J. P. Krischer, S. Epstein, D. D. Cuthbertson, A. M. Goorin, M. L. Epstein, S. E. Lipshultz

Research output: Contribution to journalArticlepeer-review

408 Scopus citations


Purpose: To determine the incidence of clinical cardiotoxicity from anthracycline chemotherapy in children with cancer and to identify associated risk factors. Patients and Methods: The study population consisted of 6,493 children with cancer who had received anthracycline chemotherapy on Pediatric Oncology Group (POG) protocols from 1974 to 1990. Cardiotoxicity, defined as congestive heart failure not due to other causes, abnormal measurements of cardiac function that prompted discontinuation of therapy, or sudden death from presumed cardiac causes, was determined by a review of protocol records.
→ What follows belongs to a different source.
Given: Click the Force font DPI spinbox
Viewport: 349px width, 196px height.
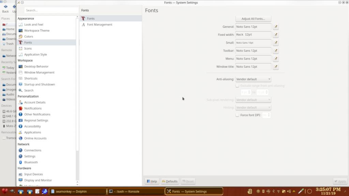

Results: Cardiotoxicity was confirmed in 106 patients (1.6%): 58 had congestive heart failure, 43 had changes in measures of cardiac function that prompted the discontinuation of therapy, and five died suddenly from presumed cardiac causes. In a multivariate analysis, factors that contributed to the relative risk (RR) of toxicity were a cumulative anthracycline dose ≤ 550 mg/m2 of bodysurface area (RR = 5.2), maximal dose ≤ 50 mg/m2 (RR = 2.8), female sex (RR = 1.9), black rate (RR = 1.7), presence of trisomy 21 (RR = 3.4), and exposure to amsacrine (RR = 2.6). Cardiotoxicity within 1 year after the completion of anthracycline treatment (early cardiotoxicity) represented 89.5% of all cases. Conclusion: Early clinical cardiotoxicity in children treated with anthracycline is rare. A high maximal dose, or cumulative dose of anthracycline, female sex, black race, presence of trisomy 21, and treatment with amsacrine increase the risk for anthracycline- associated cardiotoxicity.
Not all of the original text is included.